--- DOCUMENT EXCERPT ---

John Weaver (political consultant)

Political consultant and campaign strategist

  • Born: 1959
  • Birthplace: Kermit, Texas

Education: Texas A&M

Significance: In an era of contentious political campaigns that often focus on the horse race of elections rather than on actual policy, John Weaver has directed state and national political campaigns that focus on big-picture policy positions. Known primarily for his work with Republican Party candidates, Weaver has crafted campaigns that have attempted to position GOP candidates in the center.

Background

John Weaver was born in the small Texas oil town of Kermit. He grew up in a middle-class family with strong ties to the local Democratic Party. As a teenager, he became interested in the rough-and-tumble world of Texas politics—he was particularly fascinated by the machinations at the national GOP convention in 1976 in which Gerald R. Ford and Ronald Reagan both bid for the party’s nomination.

During his sophomore year at Texas A&M, Weaver, on assignment from the school’s newspaper, the Battalion, was asked to interview a popular university economics professor, Wendy Gramm. Her husband, Phil, also an economics professor, was impressed by the article Weaver wrote. When Gramm decided to run for a Democratic congressional seat in 1978, he hired Weaver to write media releases.

Gramm was successful, but immediately ran afoul of the Democratic Party when he supported the tax cuts of the first Reagan budget. In a bold move, Gramm left the Democratic Party, resigned his seat, and, in 1984, ran for the Senate as a Republican with Weaver as his campaign manager. Gramm won—and that political campaign, specifically Gramm’s commitment to policy over party, deeply impressed Weaver.

Weaver returned to Texas politics. When he helped guide Bill Clements to his dramatic return to the governorship in 1986, Weaver accepted the position as executive director of the state party, which led to brief run-ins at fundraisers with John McCain. Weaver’s tenure was stormy, and with the rise of George W. Bush in Texas politics, Weaver left the party in 1988 to work as a political consultant for a variety of state and national causes.

Consulting for Presidential Campaigns

At the same time, Weaver had ambitions for a prominent role in directing the Republican Party’s reemergence during the administration of President Bill Clinton in the 1990s. After directing Senator Gramm’s brief run for the Republican presidential nomination in 1996, during which he became closer to McCain (who served as the national chairman), Weaver realized that the emerging star in Texas politics was Bush and that he had no place on the Bush team, which was directed by Karl Rove. Given Bush’s plan for a 2000 White House run, Weaver recalled his association with McCain. He reasoned that, at that time, McCain’s straight-talking style could be attractive to a public weary of perceived White House deceptions. McCain invited Weaver to head up his team as political director.

---

_JOBS_
(1) According to the John Weaver profile, which university did Weaver attend?
(2) Continue the John Weaver profile from where it ends.

--- PROVIDED RECORDS ---

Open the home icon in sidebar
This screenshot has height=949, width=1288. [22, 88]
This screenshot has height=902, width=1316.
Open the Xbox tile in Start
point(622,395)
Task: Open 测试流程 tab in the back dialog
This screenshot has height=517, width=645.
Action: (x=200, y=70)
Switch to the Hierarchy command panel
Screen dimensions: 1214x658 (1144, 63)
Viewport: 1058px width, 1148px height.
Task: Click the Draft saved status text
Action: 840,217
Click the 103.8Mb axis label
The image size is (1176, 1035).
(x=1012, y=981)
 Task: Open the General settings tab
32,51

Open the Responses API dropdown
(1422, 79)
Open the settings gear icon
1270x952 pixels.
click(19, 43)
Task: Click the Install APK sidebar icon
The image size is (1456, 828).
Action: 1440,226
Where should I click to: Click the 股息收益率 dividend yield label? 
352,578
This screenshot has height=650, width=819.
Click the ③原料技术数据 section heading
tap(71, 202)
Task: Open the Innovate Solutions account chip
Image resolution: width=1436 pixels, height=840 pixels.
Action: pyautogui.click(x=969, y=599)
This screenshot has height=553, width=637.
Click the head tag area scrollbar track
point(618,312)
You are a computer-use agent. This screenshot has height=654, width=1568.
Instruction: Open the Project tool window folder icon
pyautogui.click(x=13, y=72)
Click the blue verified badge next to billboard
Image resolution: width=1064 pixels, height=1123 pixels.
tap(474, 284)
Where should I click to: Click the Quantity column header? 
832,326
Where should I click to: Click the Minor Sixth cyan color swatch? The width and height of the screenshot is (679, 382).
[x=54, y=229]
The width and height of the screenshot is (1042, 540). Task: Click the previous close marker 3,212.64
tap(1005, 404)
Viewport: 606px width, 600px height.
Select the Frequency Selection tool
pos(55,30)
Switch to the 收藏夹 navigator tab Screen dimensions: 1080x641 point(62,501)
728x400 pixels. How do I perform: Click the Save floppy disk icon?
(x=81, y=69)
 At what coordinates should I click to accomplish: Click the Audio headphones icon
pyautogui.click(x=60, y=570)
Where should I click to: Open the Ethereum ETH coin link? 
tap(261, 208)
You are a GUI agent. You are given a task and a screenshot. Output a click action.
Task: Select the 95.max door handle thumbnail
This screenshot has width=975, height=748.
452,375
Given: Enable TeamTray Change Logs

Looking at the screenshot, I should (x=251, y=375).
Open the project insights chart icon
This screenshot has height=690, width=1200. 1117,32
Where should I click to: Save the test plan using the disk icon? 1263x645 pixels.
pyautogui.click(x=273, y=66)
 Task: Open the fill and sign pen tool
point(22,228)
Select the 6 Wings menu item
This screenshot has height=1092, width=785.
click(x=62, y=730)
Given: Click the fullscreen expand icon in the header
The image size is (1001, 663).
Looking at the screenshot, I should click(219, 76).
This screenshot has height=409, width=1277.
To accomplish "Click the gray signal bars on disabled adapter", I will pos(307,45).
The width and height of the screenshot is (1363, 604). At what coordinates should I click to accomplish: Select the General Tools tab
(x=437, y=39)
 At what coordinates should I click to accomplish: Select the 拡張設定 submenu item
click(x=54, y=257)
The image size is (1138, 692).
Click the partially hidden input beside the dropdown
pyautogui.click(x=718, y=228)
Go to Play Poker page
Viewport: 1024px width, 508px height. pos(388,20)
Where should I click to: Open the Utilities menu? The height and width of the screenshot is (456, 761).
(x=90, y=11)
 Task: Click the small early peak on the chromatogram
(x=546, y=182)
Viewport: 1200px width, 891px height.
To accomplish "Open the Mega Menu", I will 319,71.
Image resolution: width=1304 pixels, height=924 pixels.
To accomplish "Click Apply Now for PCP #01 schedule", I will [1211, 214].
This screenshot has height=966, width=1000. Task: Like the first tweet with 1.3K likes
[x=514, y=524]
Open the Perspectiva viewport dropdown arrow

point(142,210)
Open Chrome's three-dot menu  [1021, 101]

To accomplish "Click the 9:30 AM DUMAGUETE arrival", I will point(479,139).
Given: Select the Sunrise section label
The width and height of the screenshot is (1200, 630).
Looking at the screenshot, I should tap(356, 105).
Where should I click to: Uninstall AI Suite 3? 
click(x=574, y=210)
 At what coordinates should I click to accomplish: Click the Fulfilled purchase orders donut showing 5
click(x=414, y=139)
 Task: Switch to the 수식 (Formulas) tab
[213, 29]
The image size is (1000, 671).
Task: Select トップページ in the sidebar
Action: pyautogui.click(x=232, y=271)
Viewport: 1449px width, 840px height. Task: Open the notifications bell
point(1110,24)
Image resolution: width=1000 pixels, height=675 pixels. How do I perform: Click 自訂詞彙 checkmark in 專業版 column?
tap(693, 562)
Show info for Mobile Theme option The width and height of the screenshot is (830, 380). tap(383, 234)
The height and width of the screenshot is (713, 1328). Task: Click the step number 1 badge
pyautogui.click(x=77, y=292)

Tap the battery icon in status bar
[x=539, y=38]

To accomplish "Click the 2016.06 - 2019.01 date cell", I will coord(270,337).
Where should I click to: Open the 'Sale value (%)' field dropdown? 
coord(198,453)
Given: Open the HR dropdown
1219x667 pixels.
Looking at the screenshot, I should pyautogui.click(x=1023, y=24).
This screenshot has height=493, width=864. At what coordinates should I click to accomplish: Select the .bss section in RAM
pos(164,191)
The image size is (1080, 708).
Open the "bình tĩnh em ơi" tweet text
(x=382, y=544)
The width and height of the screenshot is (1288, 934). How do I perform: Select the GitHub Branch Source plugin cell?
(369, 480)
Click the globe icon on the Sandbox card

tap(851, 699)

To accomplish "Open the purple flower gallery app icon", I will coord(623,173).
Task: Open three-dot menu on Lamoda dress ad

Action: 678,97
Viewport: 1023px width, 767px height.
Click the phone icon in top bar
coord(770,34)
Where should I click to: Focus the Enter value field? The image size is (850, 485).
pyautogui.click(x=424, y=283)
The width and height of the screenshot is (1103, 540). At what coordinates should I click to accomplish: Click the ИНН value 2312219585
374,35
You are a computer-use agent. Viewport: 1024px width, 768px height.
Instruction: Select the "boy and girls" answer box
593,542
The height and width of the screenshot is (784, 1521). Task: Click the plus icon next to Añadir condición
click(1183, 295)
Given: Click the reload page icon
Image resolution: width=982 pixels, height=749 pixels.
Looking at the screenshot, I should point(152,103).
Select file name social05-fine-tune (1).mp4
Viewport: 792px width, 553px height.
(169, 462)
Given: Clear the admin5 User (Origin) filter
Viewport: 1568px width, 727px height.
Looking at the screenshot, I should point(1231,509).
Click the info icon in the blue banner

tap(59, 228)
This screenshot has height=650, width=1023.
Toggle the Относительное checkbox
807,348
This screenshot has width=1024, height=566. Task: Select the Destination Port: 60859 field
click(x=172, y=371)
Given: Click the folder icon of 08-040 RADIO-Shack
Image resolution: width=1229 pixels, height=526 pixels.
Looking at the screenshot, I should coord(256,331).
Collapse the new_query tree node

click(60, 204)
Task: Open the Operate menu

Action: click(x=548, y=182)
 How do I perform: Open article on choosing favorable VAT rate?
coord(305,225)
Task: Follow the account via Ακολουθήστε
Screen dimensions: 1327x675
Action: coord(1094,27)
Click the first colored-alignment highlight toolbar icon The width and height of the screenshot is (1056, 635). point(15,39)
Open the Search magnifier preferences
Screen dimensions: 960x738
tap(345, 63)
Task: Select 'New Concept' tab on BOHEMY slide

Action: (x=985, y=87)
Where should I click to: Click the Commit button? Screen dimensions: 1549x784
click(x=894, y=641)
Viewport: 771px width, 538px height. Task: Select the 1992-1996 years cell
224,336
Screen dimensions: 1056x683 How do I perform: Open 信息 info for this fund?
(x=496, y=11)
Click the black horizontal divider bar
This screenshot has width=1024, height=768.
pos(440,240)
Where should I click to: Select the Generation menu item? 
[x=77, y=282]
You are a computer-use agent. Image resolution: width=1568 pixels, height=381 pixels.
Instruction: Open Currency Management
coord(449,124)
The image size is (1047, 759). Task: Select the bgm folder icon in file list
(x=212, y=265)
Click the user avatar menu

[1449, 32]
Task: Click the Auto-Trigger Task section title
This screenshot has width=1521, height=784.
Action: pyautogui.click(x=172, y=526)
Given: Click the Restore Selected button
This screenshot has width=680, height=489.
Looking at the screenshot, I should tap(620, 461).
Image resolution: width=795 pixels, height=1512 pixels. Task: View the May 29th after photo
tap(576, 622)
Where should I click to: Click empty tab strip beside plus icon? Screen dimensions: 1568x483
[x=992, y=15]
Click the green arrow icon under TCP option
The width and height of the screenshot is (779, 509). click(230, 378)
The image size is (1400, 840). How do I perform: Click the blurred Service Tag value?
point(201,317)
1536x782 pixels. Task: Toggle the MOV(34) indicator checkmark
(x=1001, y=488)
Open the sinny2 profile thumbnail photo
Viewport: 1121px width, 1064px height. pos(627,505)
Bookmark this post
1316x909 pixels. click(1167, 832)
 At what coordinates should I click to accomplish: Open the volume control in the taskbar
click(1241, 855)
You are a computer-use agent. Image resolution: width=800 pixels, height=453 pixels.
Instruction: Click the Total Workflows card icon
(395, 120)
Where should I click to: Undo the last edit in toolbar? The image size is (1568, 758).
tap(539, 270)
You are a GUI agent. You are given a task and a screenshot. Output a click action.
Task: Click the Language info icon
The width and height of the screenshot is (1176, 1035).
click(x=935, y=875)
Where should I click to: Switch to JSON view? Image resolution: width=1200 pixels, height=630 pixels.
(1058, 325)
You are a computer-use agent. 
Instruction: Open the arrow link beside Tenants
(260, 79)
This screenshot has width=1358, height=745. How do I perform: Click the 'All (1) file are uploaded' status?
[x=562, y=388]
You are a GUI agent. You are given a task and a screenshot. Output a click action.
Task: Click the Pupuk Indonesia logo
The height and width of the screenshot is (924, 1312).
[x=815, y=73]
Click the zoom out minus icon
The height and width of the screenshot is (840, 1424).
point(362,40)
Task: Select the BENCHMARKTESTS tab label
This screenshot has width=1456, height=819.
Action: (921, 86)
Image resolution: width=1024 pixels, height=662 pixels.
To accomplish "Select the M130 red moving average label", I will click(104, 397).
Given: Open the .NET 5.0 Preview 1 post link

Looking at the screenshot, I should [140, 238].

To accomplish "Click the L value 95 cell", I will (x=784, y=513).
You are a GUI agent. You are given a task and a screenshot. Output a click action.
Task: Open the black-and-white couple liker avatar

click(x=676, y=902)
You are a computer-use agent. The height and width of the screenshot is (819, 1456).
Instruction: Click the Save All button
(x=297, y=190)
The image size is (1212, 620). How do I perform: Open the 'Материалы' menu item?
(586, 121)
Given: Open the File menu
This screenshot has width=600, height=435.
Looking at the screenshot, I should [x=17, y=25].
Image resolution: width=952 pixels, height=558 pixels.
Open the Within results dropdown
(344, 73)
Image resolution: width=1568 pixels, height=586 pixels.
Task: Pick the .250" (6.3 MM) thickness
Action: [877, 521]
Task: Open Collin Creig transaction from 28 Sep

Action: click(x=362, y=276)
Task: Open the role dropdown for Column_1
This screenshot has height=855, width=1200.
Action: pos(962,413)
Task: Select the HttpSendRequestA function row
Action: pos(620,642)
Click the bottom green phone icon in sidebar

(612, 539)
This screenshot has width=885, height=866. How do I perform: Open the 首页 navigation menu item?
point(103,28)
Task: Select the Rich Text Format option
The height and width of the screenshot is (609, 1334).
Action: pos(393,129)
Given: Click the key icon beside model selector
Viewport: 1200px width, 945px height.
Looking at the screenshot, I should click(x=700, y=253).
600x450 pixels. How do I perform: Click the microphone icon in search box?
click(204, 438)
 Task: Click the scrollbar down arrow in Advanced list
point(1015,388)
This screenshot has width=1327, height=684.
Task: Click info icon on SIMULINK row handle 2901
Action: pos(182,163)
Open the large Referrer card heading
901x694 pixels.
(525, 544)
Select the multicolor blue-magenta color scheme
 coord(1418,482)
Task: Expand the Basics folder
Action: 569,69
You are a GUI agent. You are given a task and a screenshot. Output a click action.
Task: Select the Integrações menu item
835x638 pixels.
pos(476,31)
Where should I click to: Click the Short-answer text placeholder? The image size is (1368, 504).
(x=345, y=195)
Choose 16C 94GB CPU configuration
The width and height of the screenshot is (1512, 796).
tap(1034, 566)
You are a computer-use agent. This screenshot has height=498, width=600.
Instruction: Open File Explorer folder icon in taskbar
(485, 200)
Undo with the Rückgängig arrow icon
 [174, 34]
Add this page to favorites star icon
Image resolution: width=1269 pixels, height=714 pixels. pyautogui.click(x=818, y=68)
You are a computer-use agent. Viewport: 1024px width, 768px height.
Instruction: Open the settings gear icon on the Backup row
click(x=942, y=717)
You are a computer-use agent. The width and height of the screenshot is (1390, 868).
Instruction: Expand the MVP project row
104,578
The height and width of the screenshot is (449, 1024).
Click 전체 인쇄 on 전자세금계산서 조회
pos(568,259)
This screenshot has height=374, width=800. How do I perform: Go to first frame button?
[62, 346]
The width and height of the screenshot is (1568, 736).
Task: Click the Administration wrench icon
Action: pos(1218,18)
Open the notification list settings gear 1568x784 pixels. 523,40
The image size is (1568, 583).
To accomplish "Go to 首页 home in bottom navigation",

---

_SET OF ANSWERS_
(1) Texas A&M

(2)
Weaver developed a plan for McCain that would match Bush’s inexperience against McCain’s long public career, originating the idea to familiarize the nation with his candidate through the Straight Talk Express, McCain’s iconic campaign bus on which reporters had virtually unlimited access to him. However, after McCain won the first presidential primary in New Hampshire, the Bush team, under Rove’s direction, mounted an ugly character assassination campaign in the next primary state of South Carolina. Weaver advised sticking to the campaign’s visionary agenda for political and economic reform, but the attack succeeded—Bush dominated McCain and went on to claim the nomination and the presidency. Partly in response to the campaign, Weaver left the Republican Party and then mainstream politics altogether to head up a private political consulting firm, The Network Companies.

In 2007, Weaver returned to the Republican Party to direct John McCain’s second run for the White House. However, his vision of a principle-driven campaign created friction as political operatives within the McCain campaign advised catering to the party’s growing far-right wing, the Tea Party. By July 2007, after McCain was defeated in the New Hampshire primary and with fundraising low in addition to infighting among staff, Weaver left the campaign entirely.

In 2009, Weaver was approached by Rick Snyder, a business executive with no political experience, who was running as a Democrat for the governorship of Michigan. In many ways, Snyder was a perfect fit for Weaver’s vision of pragmatic politics—Snyder had no strong party affiliation. He had an extensive economic revitalization plan—Weaver worked with that, creating the campaign slogan "One Tough Nerd" and guiding Snyder to an eventual win. In 2012, he ran the short-lived, failed bid of Utah governor Jon Huntsman for the Republican presidential nomination. In the summer of 2015, he was hired by John Kasich, the popular Ohio governor who was assembling a team for a 2016 presidential run. Kasich, a Republican, was a centrist with more than two decades of government experience in bipartisan cooperation. After the divisive stalemate politics of a Republican-dominated Congress during President Barack Obama’s second term, Weaver saw in Kasich an attractive alternative. Given little chance, the Kasich campaign ended up being the last of the field of sixteen Republican candidates to bow out against business entrepreneur Donald J. Trump.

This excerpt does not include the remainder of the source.